Source data:
------------------------------------------------------------------------

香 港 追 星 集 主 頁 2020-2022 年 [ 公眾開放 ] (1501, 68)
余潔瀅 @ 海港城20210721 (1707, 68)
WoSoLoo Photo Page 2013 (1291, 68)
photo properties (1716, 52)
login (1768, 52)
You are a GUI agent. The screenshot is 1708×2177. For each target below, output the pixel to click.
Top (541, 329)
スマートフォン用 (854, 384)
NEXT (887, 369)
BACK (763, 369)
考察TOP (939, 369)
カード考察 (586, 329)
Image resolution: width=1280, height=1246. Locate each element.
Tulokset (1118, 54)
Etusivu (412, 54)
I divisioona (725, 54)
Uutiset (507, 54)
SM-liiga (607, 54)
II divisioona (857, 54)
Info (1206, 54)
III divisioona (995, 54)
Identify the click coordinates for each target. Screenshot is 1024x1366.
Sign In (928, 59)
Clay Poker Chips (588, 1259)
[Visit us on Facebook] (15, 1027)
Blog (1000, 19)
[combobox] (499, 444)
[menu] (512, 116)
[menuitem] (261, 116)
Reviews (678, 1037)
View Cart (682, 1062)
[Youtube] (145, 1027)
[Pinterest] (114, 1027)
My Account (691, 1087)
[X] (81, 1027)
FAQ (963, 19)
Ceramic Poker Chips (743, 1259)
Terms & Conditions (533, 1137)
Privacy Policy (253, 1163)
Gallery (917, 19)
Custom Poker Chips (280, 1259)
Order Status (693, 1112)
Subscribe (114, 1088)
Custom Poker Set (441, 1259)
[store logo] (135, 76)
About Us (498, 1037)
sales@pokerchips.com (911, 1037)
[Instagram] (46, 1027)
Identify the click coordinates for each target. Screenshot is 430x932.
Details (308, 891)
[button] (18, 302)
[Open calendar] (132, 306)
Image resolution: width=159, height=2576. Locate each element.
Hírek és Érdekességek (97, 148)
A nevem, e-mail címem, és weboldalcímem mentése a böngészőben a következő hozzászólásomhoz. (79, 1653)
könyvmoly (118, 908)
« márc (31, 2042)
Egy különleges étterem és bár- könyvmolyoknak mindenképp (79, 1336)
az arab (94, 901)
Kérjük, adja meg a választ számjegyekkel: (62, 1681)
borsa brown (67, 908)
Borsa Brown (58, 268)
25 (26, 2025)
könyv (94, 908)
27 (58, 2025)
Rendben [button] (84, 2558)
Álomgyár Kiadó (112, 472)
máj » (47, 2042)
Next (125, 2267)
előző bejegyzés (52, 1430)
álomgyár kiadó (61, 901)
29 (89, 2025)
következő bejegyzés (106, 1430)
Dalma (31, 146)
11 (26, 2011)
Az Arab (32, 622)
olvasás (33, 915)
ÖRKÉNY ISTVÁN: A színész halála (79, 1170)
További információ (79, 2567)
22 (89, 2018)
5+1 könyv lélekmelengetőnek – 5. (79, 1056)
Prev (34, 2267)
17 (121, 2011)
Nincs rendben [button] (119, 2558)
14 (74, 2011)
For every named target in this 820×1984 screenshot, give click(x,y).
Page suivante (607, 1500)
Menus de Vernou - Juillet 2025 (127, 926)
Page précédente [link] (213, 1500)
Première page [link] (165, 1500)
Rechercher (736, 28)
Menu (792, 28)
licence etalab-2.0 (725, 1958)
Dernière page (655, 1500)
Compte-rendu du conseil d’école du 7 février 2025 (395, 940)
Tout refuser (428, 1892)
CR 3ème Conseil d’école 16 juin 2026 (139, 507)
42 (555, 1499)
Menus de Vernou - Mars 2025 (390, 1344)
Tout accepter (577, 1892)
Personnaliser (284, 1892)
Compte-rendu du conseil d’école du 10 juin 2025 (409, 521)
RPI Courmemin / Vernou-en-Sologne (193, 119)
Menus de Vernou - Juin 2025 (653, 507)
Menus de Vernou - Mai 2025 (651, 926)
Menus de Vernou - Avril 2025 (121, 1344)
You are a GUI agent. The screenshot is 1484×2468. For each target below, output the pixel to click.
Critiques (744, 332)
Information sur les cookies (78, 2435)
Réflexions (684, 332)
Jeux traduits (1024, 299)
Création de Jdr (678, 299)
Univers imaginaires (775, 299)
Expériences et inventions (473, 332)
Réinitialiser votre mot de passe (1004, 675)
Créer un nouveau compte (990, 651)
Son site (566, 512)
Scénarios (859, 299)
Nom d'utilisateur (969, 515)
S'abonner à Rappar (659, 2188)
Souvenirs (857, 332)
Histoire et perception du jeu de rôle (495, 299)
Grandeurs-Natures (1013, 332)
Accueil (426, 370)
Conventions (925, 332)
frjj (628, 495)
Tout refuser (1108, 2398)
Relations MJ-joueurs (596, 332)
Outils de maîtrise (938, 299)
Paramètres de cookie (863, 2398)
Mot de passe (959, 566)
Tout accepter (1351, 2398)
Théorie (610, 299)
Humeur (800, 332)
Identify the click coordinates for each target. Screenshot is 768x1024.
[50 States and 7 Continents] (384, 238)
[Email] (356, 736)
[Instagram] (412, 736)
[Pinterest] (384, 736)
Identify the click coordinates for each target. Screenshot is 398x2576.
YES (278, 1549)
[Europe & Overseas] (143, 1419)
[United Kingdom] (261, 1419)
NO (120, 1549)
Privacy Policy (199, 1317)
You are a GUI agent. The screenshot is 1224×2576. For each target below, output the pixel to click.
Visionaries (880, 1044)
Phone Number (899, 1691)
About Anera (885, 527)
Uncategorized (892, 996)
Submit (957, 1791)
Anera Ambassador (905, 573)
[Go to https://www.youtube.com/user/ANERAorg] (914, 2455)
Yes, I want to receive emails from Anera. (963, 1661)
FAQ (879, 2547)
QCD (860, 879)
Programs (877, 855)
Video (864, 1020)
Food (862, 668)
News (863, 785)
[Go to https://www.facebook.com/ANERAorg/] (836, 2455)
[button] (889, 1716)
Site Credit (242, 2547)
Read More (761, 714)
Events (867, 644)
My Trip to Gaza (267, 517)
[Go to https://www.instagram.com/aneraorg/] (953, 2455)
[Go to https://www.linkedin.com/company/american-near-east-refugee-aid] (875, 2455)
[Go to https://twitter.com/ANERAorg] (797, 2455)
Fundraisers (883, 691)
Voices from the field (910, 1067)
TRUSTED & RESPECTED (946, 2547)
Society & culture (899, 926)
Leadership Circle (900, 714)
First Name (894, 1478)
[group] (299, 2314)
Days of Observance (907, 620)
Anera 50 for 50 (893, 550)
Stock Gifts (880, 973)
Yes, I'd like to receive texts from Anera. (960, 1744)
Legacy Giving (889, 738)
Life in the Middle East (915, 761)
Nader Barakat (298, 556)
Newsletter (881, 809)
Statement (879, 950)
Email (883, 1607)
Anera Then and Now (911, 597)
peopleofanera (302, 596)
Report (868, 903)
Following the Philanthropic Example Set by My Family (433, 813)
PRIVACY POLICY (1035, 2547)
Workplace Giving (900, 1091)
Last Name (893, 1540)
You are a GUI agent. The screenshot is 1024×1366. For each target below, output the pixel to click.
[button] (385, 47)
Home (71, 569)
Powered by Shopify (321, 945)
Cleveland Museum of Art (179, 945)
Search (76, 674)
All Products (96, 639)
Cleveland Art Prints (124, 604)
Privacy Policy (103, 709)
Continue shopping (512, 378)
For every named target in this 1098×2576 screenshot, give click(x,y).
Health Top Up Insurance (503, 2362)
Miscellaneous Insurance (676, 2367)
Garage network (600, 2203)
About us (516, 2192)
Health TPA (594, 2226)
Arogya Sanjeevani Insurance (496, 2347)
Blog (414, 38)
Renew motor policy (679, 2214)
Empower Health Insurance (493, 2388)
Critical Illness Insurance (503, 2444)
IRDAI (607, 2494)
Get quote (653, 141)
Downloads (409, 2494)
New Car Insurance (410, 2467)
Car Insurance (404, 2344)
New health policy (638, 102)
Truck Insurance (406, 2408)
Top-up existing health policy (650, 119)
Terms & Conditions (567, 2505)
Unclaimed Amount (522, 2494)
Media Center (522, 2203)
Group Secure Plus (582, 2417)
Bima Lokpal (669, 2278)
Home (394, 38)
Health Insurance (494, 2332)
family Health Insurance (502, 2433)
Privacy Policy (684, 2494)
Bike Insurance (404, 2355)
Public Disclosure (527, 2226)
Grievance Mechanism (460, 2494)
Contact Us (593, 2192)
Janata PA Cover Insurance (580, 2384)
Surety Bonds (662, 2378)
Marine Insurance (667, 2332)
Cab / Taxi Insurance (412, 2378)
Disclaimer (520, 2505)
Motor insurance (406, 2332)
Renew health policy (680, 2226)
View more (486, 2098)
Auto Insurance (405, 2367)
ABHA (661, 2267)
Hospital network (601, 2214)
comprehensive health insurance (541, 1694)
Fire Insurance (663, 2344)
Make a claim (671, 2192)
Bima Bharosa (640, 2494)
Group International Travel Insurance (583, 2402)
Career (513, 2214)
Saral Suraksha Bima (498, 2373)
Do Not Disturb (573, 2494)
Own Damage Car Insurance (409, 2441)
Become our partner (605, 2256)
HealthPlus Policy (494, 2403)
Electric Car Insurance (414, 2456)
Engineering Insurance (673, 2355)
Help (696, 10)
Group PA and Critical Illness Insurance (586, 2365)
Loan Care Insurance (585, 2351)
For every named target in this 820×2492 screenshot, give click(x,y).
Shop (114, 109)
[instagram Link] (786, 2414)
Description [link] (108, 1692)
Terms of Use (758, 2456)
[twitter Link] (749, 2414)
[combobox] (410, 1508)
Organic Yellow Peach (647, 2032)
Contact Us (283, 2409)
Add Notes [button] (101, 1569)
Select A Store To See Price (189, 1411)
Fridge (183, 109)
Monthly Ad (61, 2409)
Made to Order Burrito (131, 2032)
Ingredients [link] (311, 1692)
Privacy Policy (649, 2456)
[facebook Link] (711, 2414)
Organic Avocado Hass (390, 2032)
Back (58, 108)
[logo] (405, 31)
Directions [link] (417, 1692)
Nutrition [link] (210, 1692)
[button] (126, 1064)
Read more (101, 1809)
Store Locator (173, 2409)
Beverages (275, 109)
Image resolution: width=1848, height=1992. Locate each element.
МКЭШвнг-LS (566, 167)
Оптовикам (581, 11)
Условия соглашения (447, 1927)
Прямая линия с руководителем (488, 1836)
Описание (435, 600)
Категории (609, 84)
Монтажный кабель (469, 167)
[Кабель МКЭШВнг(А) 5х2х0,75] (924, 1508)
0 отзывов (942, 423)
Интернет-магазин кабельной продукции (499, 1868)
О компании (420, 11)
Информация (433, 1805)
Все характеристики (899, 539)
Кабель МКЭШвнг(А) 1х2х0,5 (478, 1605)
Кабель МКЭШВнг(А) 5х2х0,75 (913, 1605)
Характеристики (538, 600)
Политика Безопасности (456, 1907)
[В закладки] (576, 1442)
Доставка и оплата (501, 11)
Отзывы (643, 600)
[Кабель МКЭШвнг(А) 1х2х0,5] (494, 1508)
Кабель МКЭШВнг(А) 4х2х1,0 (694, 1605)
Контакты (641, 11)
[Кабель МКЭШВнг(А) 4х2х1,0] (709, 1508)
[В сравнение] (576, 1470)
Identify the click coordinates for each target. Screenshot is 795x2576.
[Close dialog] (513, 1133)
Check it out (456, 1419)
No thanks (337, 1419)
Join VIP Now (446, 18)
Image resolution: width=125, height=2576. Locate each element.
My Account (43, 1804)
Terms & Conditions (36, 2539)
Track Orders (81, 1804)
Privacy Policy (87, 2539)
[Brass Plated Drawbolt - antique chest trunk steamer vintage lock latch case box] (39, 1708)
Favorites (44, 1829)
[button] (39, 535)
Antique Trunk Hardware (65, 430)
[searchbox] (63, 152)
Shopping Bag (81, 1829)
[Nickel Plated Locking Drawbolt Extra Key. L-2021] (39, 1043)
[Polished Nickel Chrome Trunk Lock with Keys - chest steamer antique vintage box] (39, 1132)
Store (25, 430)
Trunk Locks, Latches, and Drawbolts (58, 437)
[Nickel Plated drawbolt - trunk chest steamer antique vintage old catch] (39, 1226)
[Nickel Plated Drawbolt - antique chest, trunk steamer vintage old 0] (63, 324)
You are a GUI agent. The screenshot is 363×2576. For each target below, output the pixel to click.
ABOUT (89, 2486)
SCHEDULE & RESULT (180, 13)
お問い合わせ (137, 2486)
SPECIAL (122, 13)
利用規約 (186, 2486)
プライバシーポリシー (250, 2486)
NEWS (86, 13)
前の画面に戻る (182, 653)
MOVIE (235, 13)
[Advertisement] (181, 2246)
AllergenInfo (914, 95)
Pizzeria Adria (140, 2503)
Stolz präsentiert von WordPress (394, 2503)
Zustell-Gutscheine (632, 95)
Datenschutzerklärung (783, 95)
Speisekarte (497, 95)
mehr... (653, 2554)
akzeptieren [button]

------------------------------------------------------------------------

Reproduce the entries exactly, starting at their first line and stopping after the line with "Screenshot is 1024x1366.".

WRITTEN RESPONSE:
香 港 追 星 集 主 頁 2020-2022 年 [ 公眾開放 ] (1501, 68)
余潔瀅 @ 海港城20210721 (1707, 68)
WoSoLoo Photo Page 2013 (1291, 68)
photo properties (1716, 52)
login (1768, 52)
You are a GUI agent. The screenshot is 1708×2177. For each target below, output the pixel to click.
Top (541, 329)
スマートフォン用 (854, 384)
NEXT (887, 369)
BACK (763, 369)
考察TOP (939, 369)
カード考察 (586, 329)
Image resolution: width=1280, height=1246. Locate each element.
Tulokset (1118, 54)
Etusivu (412, 54)
I divisioona (725, 54)
Uutiset (507, 54)
SM-liiga (607, 54)
II divisioona (857, 54)
Info (1206, 54)
III divisioona (995, 54)
Identify the click coordinates for each target. Screenshot is 1024x1366.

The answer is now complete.